In the items from the line with "The width and height of the screenshot is (801, 524)." to the line with "Action: click(x=964, y=342)", change "user menu" to "account menu" and write out only those lines with nothing else altered. Leave the pictures out of your answer.

• **Input data**
-- BEGIN --
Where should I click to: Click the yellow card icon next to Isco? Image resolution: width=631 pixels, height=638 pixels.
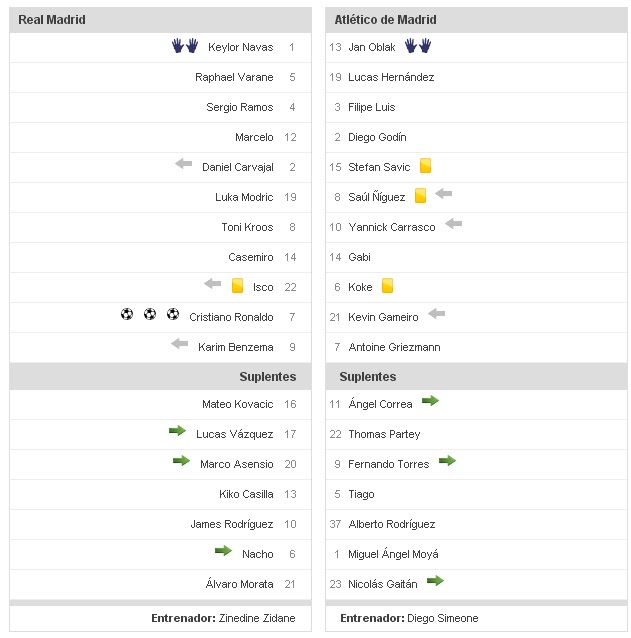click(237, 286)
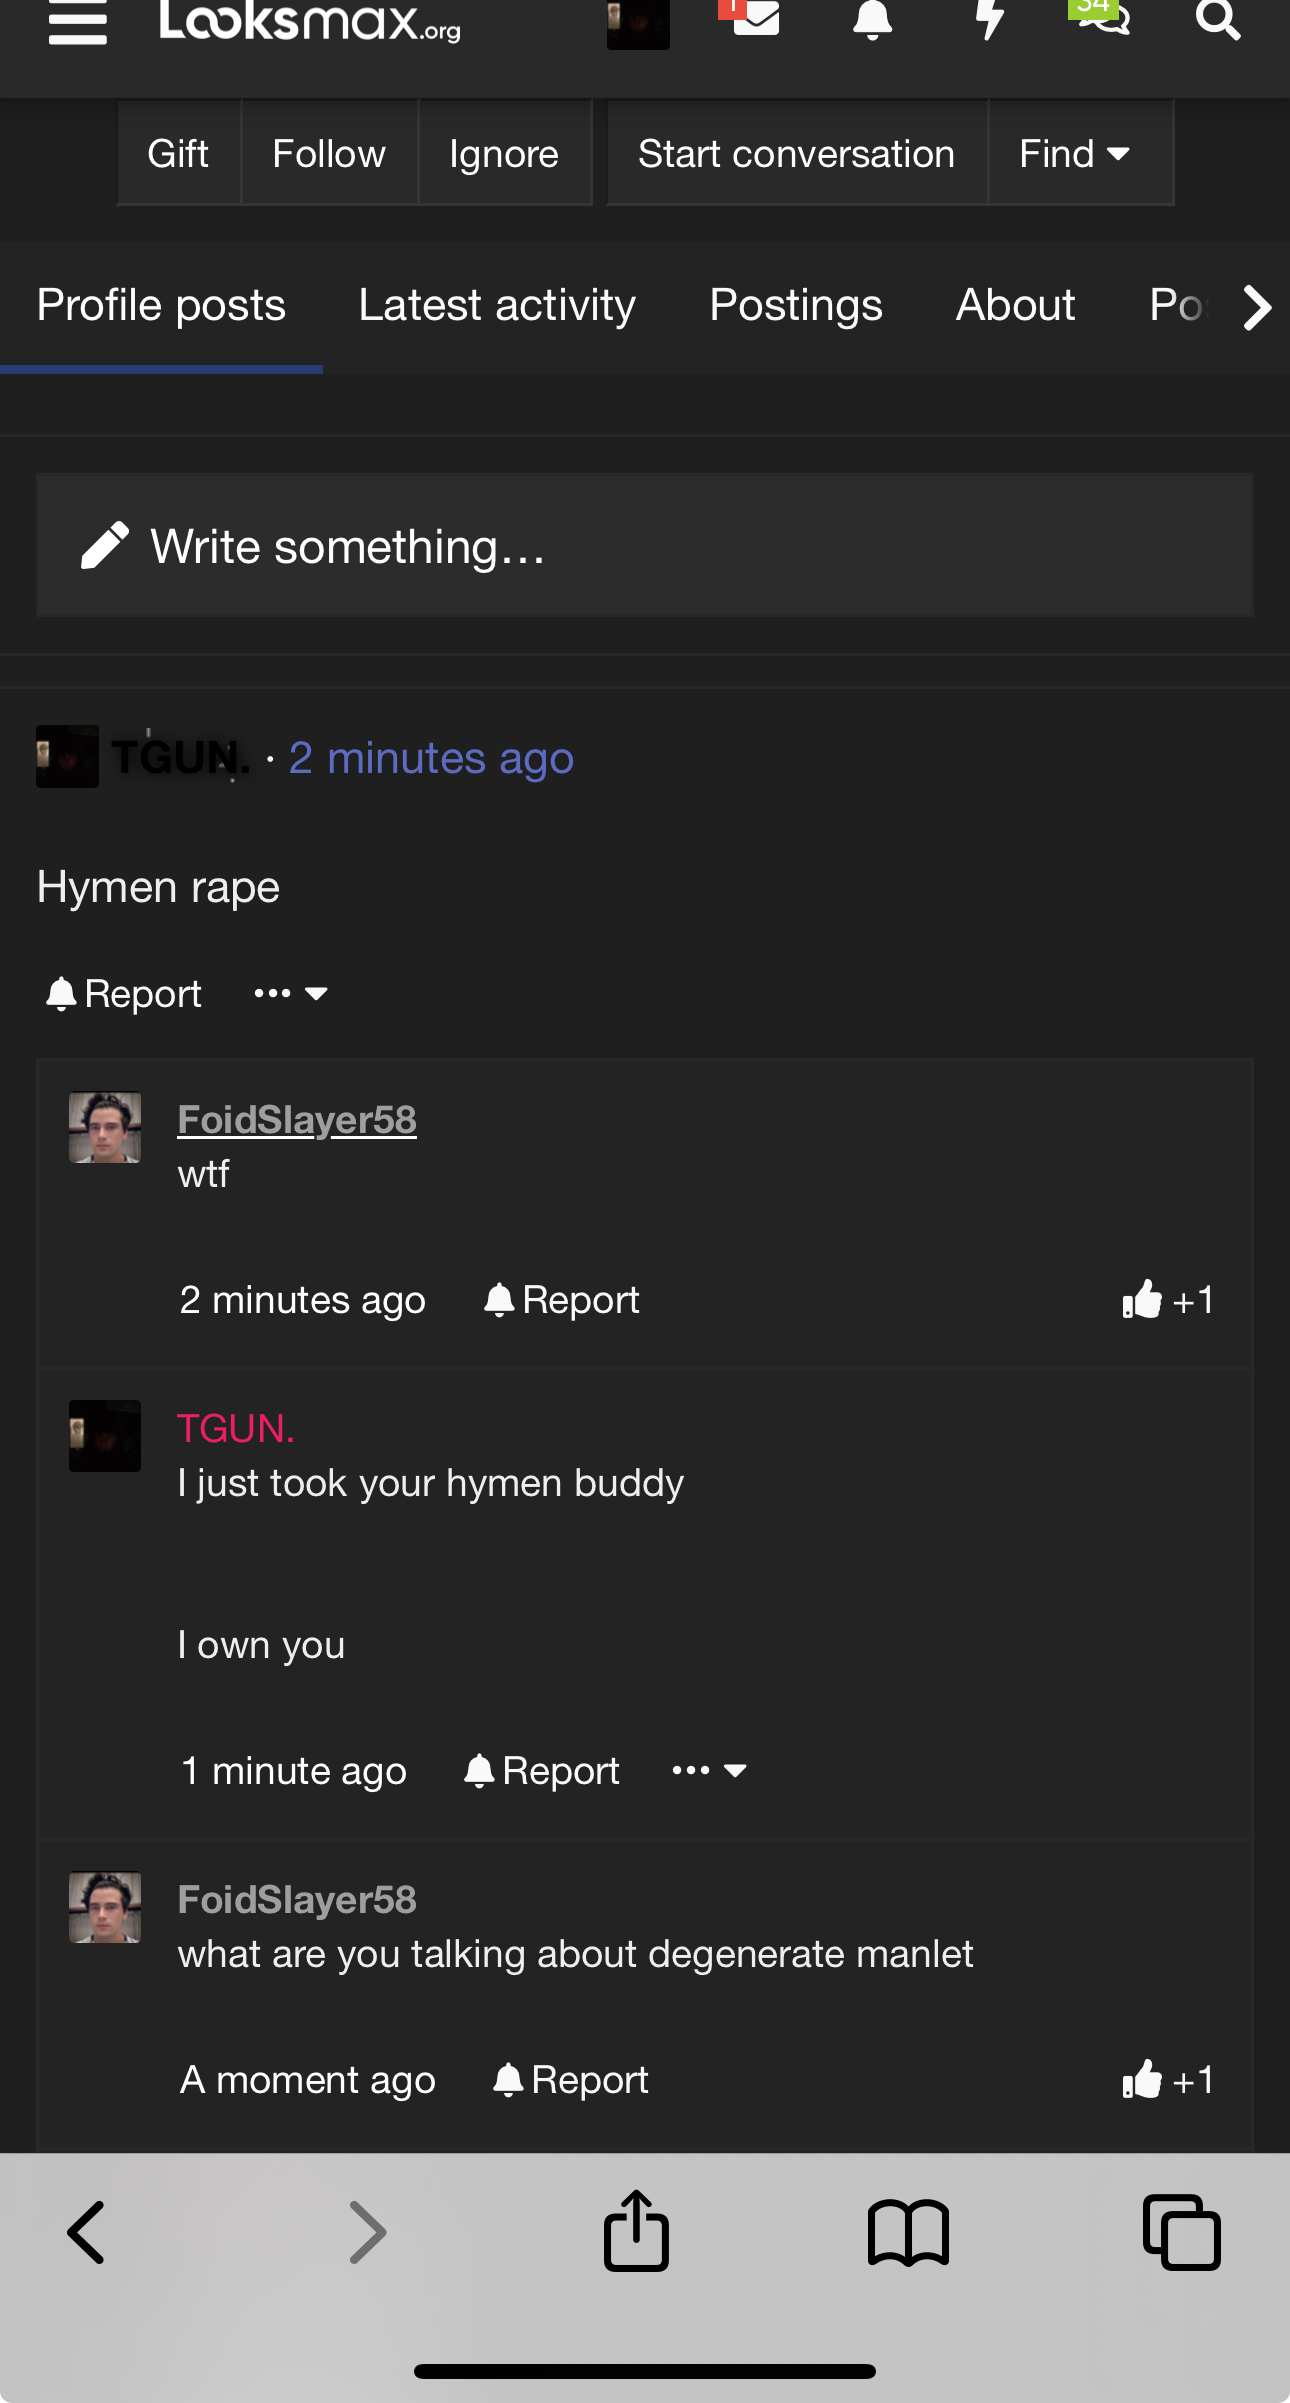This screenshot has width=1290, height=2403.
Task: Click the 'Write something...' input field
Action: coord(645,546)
-- END --
-- BEGIN --
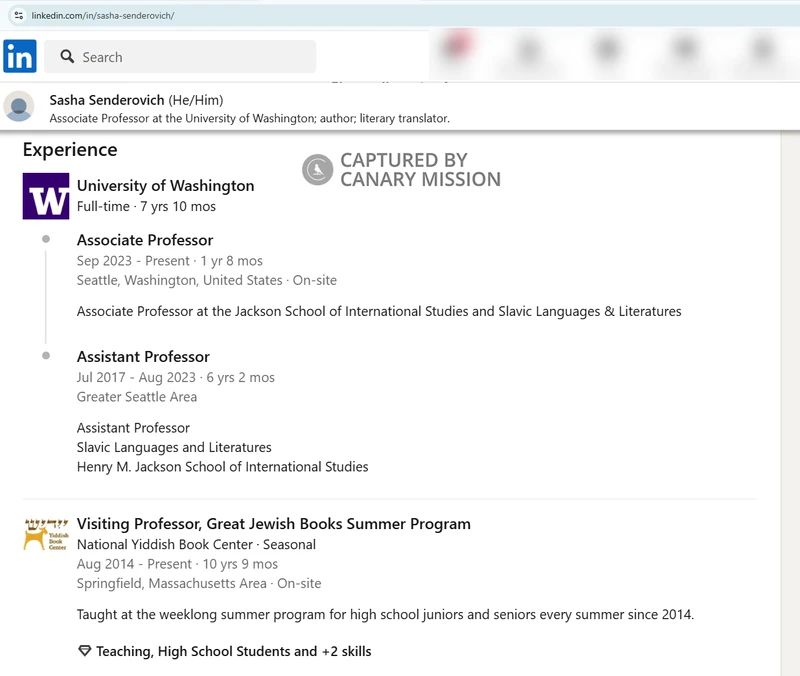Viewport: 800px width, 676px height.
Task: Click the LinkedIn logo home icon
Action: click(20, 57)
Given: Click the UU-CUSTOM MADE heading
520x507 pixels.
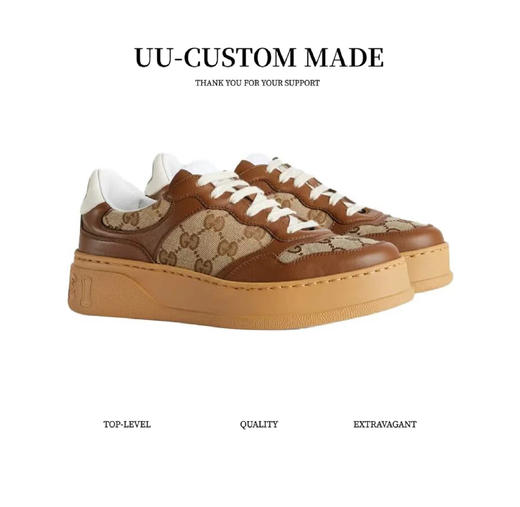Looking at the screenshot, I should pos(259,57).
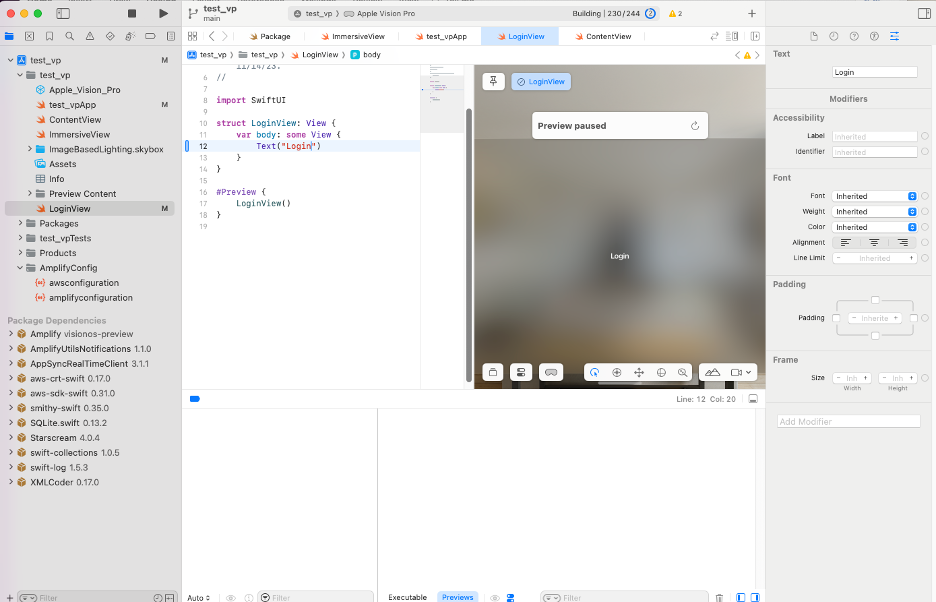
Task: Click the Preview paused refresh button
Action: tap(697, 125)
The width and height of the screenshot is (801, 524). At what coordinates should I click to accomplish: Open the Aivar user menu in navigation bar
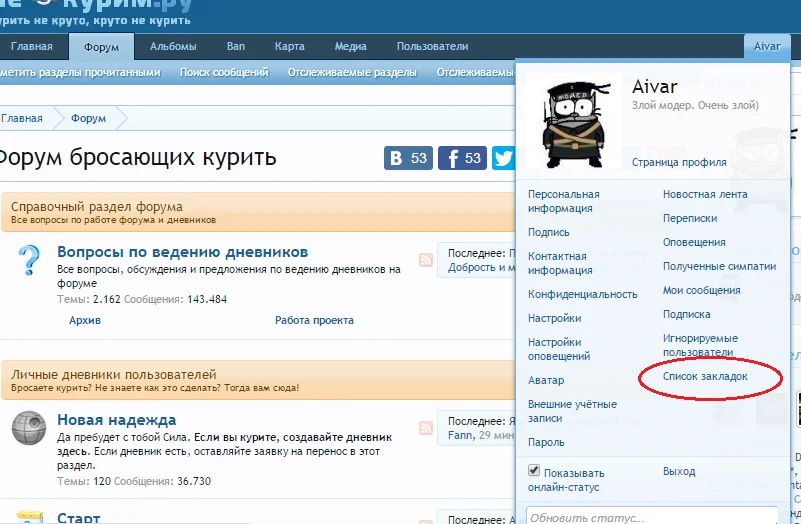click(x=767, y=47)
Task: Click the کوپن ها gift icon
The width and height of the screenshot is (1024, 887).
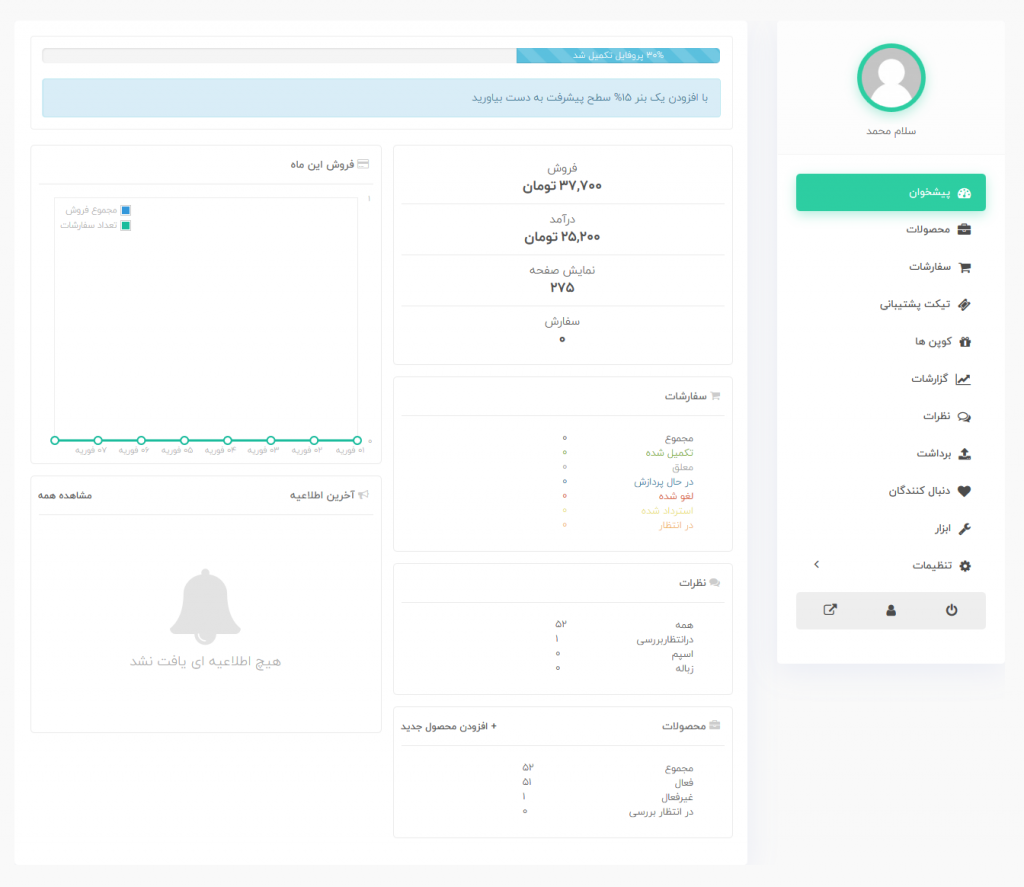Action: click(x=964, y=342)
-- END --
-- BEGIN --
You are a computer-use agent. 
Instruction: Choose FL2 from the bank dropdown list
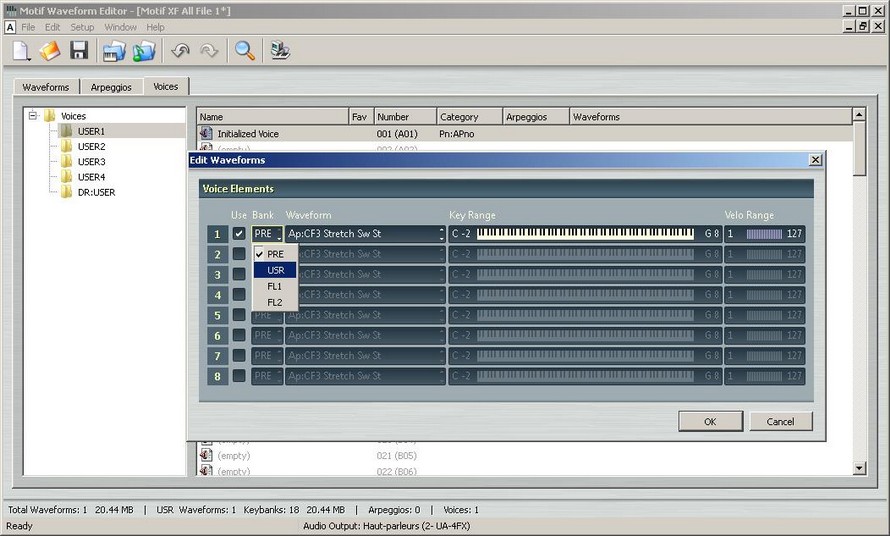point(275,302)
-- END --
• **Response to the exercise**
The width and height of the screenshot is (801, 524). At what coordinates should I click to accomplish: Open the Aivar account menu in navigation bar
click(x=767, y=47)
Task: Click the کوپن ها gift icon
The width and height of the screenshot is (1024, 887).
Action: click(x=964, y=342)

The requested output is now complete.